Retirement planning can intimidate employees for a variety of reasons, but the idea that there will no longer be a comfortable influx of income once they stop working is often the most daunting part of the equation. With the right knowledge and guidance, your clients’ employees can confidently enter into retirement.

As their employee benefit adviser, it is your responsibility to provide clients with the right resources for them to counsel their employees and relate retirement income to them in a way they can easily understand.

Retirement planning can be overwhelming for even the most organized and financially savvy individuals. Most people manage their finances and pay for expenses with paychecks throughout their working years, but the comfortable cycle of receiving income comes to an end after retirement. Suddenly, their 401(k), Social Security money and personal savings are the only sources of money they will have for the rest of their lives. They have to manage living without earned income and may have to do so for decades. There is a 50% chance that one out of two 62-year-olds will live to the age of 92 — this means that they will have to live without earned income for nearly as long as they lived with it.

Bloomberg/file photo

Fluctuation in the market is a significant challenge that many people fail to take into account as they plan for retirement. Since the Great Depression, the stock market has had a correction of 20% or more every six to eight years. This translates to four or five dips of 20% or more over the course of someone’s retirement. Your clients’ employees will have to navigate these fluctuations while they are taking money out of their accounts instead of putting money in. It is critical that they think about inflation, life expectancy and interest rates in the early stages of retirement planning.

Simplify through storytelling
As is the case with many financial planning topics, retirement planning can be simpler with the use of storytelling. The easiest way to demystify post-retirement income for employees is to relate it back to their pre-retirement finances. A great method for this is to ask questions about their financial habits and knowledge, which in turn will naturally guide them through a narrative about the importance of retirement income protection.

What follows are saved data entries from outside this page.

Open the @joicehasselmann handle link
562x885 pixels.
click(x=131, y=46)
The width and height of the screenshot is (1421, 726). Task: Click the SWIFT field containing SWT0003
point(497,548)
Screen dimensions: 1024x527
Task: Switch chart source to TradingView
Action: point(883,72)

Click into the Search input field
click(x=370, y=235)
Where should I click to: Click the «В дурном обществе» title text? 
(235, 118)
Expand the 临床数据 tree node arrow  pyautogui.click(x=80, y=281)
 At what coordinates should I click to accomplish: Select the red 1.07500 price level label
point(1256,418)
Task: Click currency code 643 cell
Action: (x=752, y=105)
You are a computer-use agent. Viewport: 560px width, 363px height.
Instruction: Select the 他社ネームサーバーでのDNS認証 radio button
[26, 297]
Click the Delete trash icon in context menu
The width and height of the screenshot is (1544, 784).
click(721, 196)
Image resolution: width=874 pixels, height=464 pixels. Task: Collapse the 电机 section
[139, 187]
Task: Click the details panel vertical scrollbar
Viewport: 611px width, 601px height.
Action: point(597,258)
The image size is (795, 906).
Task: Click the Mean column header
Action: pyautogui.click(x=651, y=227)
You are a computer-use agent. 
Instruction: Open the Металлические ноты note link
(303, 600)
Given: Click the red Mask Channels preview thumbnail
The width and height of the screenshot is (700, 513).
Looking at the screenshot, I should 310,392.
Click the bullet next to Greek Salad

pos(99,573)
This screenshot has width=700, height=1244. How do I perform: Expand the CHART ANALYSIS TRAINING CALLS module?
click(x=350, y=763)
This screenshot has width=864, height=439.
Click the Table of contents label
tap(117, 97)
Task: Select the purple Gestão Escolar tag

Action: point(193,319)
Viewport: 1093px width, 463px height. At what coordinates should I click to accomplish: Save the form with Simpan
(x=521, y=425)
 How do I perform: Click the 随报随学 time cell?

For example, if you ask an employee how they have typically received income in the past, they will likely answer that their income is from a paycheck. Then ask if they have considered how their lives may change in retirement once their paychecks stop. Follow up on that thought and ask them where they believe interest rates are going and how it will affect them in retirement. These questions will test their knowledge on retirement income and lead them to the natural conclusion that they need to learn more and create a comprehensive plan to secure their financial future.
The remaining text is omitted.